Sampel air laut memberikan harta karun berupa data virus RNA: studi

Sampel air laut memberikan harta karun berupa data virus RNA: studi

Sebuah tim peneliti di Ohio State University mengidentifikasi sampel air laut, yang menghasilkan harta karun berupa data baru tentang virus RNA. Ini juga telah memperluas kemungkinan untuk penelitian lingkungan dan membentuk kembali pemahaman tentang bagaimana partikel-partikel kecil namun penting ini berevolusi.

Studi ini diterbitkan dalam jurnal Science.

Para peneliti telah mengidentifikasi 5.500 jenis virus RNA baru yang mewakili kelima jenis virus RNA yang diketahui, dan mereka menyarankan bahwa setidaknya ada lima jenis virus RNA baru yang diperlukan untuk menangkapnya.

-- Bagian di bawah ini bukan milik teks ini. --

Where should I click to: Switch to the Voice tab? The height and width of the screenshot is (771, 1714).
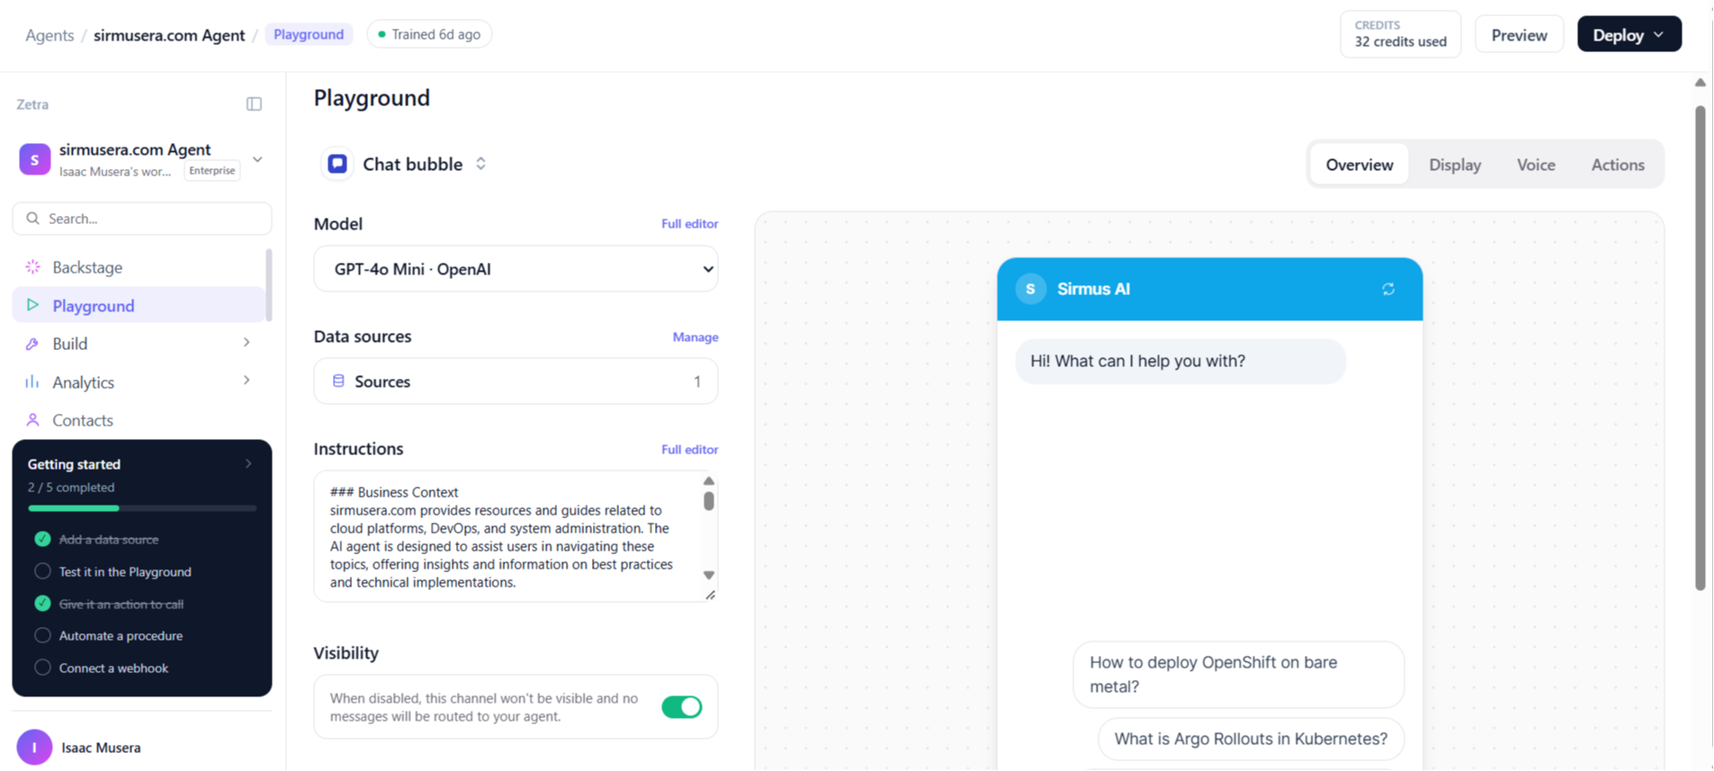(x=1536, y=165)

Kumpulan spesies yang baru diidentifikasi paling melimpah milik peneliti suaka yang diusulkan bernama Taraviricota, referensi ke sumber 35.000 sampel air yang memungkinkan analisis. Tara Ocean Consortium, sebuah studi global yang sedang berlangsung di atas kapal sekunar Tara tentang dampak perubahan iklim di lautan dunia.

“Ada banyak keragaman baru di sini — dan seluruh filum, Taraviricota, ditemukan di seluruh lautan, menunjukkan bahwa mereka penting secara ekologis,” kata penulis utama Matthew Sullivan, profesor mikrobiologi di Ohio State University.

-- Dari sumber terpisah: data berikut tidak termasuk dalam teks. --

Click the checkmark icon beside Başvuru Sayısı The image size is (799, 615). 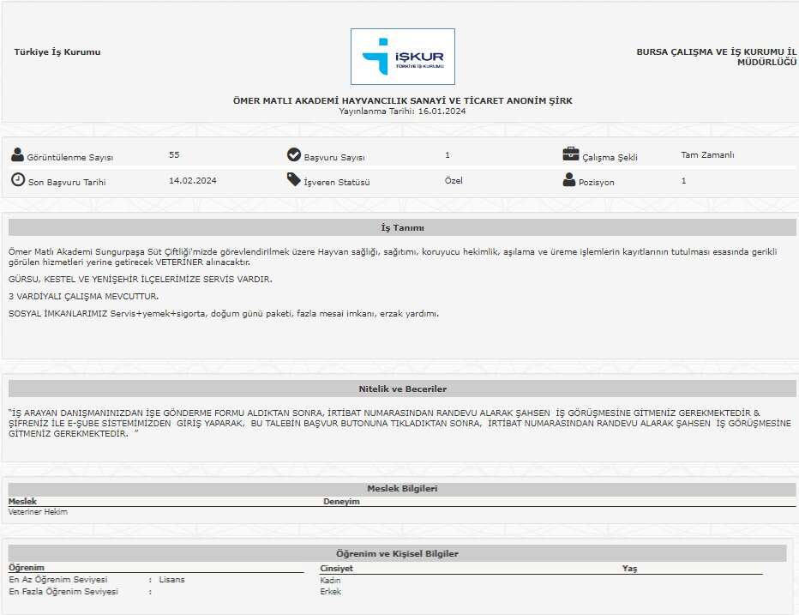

“Virus RNA jelas penting di dunia kita, tetapi kami biasanya hanya mempelajari sebagian kecil dari mereka – beberapa ratus di antaranya yang membahayakan manusia, tumbuhan, dan hewan. Kami ingin mempelajarinya secara sistematis dalam skala yang sangat besar dan menjelajahi lingkungan yang tidak ada orang lain yang memilikinya. Kami melihat secara mendalam, dan kami beruntung. Karena hampir setiap spesies baru, dan banyak yang benar-benar baru.”

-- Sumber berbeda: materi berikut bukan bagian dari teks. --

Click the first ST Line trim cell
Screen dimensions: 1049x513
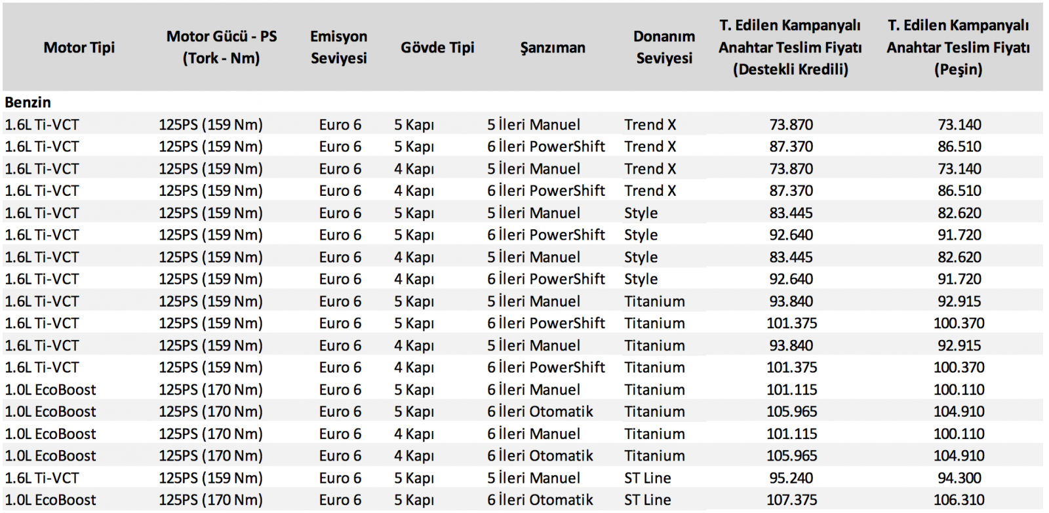click(x=648, y=478)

Sementara mikroba berkontribusi secara mendasar untuk semua kehidupan di planet ini, virus yang menginfeksi atau berinteraksi dengan mereka memiliki efek beragam pada fungsi mikroba. Jenis virus ini diperkirakan memiliki tiga fungsi utama: membunuh sel, mengubah cara sel yang terinfeksi mengelola energi, dan mentransfer gen dari satu inang ke inang lainnya.

Mengetahui lebih banyak tentang keragaman dan kelimpahan virus di lautan dunia akan membantu menjelaskan peran mikroba laut dalam adaptasi laut terhadap perubahan iklim, kata para peneliti.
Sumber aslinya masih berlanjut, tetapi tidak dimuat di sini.